(EXERCISE DIRECTIONS): Please count the lines in the items below that contain the string "changed". Reply with the number alone.

------ RECORDS PROVIDED ------

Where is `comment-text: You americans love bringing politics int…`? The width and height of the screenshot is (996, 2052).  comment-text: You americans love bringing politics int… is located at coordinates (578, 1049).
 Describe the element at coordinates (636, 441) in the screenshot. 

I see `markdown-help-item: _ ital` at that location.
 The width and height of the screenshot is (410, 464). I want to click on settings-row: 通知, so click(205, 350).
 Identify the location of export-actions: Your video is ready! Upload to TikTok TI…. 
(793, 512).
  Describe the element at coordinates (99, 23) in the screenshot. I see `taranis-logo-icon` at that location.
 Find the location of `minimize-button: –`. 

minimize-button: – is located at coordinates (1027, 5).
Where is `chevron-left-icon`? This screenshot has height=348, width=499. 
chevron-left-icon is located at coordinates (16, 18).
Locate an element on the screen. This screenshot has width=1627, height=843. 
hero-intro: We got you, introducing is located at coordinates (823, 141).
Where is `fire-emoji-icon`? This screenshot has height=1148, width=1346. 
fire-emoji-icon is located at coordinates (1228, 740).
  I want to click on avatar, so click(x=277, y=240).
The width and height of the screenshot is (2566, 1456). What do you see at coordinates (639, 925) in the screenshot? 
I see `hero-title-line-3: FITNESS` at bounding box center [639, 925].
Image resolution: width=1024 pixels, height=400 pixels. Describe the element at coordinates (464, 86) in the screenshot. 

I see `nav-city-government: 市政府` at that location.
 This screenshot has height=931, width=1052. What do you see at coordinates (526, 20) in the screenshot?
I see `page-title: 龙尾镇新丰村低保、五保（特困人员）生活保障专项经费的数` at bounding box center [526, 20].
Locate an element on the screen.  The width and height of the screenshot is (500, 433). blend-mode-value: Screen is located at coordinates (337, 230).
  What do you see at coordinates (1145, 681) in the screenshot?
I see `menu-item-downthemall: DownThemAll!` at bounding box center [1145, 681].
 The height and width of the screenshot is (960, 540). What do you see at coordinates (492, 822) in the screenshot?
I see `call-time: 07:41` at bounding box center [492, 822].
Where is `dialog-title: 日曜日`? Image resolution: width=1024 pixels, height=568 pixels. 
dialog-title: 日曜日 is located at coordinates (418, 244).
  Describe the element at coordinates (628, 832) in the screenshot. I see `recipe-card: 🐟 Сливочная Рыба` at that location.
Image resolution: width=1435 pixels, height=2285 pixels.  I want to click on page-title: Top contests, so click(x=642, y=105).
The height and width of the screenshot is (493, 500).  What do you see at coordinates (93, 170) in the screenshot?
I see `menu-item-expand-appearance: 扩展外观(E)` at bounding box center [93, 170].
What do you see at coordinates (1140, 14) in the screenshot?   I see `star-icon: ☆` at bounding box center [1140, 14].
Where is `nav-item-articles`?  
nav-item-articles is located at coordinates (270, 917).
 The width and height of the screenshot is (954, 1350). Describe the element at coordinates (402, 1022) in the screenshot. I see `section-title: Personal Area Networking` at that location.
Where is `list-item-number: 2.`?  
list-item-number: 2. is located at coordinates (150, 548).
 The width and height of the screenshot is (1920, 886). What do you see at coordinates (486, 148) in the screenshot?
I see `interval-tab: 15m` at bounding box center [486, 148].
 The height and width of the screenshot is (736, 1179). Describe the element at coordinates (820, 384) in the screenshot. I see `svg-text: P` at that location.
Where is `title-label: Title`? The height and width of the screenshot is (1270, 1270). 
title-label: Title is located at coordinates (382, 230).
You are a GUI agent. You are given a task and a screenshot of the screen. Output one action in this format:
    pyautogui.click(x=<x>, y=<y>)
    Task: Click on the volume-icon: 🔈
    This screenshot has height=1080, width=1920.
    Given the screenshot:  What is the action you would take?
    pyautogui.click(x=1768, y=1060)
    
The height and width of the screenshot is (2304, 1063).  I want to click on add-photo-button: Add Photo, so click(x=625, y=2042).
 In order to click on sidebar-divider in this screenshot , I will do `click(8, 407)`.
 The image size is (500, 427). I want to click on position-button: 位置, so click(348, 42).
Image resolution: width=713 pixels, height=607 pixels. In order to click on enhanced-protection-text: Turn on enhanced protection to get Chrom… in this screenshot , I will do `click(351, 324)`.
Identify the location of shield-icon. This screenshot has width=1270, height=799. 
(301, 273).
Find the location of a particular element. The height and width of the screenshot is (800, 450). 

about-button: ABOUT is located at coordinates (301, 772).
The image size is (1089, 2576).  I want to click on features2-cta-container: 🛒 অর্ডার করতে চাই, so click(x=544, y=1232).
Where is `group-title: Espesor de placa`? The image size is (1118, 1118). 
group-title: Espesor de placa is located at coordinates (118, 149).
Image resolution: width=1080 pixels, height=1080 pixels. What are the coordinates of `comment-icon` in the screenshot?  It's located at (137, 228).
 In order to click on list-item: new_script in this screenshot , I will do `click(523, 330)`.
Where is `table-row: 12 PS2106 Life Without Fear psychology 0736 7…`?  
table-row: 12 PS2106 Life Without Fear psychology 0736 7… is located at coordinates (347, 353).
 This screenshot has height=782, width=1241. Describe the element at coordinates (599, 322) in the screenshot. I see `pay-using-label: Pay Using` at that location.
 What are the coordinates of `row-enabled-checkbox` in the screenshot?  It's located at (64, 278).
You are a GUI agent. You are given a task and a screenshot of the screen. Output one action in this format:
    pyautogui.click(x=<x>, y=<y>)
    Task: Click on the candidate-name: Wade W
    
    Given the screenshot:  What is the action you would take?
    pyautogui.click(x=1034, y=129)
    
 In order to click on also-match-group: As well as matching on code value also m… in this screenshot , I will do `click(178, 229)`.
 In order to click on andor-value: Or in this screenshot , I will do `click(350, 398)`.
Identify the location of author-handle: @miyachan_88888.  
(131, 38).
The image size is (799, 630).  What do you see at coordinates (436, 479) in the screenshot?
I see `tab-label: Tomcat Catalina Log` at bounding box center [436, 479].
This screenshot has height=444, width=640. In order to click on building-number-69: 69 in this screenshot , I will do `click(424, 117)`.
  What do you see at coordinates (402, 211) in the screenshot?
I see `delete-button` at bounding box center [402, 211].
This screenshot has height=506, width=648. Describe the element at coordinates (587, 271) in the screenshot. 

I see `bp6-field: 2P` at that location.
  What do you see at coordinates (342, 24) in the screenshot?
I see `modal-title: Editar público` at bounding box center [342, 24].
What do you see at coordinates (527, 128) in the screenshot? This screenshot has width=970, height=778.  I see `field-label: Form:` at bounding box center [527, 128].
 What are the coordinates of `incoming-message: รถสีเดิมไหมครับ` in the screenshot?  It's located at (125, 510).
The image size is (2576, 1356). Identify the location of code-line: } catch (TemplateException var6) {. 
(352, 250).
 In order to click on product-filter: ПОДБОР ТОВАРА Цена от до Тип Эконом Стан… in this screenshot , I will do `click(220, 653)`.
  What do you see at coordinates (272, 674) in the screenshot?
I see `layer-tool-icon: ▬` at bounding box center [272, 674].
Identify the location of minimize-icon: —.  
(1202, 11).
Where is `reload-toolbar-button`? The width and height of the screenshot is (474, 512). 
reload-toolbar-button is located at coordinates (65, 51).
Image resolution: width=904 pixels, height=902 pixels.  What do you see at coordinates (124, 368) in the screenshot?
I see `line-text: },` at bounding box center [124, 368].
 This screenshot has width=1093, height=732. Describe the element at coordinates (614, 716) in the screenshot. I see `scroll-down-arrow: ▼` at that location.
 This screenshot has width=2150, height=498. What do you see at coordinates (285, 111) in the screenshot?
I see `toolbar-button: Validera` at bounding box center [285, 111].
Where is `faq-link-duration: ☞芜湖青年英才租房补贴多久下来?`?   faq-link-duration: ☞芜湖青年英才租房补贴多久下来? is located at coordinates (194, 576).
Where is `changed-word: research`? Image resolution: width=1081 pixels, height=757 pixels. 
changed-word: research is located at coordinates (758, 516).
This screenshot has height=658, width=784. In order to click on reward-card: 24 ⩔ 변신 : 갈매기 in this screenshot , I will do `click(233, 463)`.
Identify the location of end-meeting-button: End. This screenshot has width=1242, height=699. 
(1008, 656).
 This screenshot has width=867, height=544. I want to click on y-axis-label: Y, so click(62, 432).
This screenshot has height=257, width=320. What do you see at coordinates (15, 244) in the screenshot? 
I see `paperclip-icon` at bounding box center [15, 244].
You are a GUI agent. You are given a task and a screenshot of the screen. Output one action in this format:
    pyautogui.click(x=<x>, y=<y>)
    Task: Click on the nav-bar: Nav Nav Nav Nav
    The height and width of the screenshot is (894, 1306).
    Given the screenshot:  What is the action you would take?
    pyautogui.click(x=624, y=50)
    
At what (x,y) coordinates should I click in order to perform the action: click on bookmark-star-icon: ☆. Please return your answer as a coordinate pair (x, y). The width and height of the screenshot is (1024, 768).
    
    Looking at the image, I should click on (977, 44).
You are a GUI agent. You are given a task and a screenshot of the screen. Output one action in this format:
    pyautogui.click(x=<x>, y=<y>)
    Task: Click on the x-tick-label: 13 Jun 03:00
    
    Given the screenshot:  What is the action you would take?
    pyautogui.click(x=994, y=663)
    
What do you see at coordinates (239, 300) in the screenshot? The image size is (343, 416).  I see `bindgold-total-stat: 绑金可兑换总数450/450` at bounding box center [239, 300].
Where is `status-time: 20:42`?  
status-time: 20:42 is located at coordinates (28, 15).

------

(EXPECTED ANSWER): 2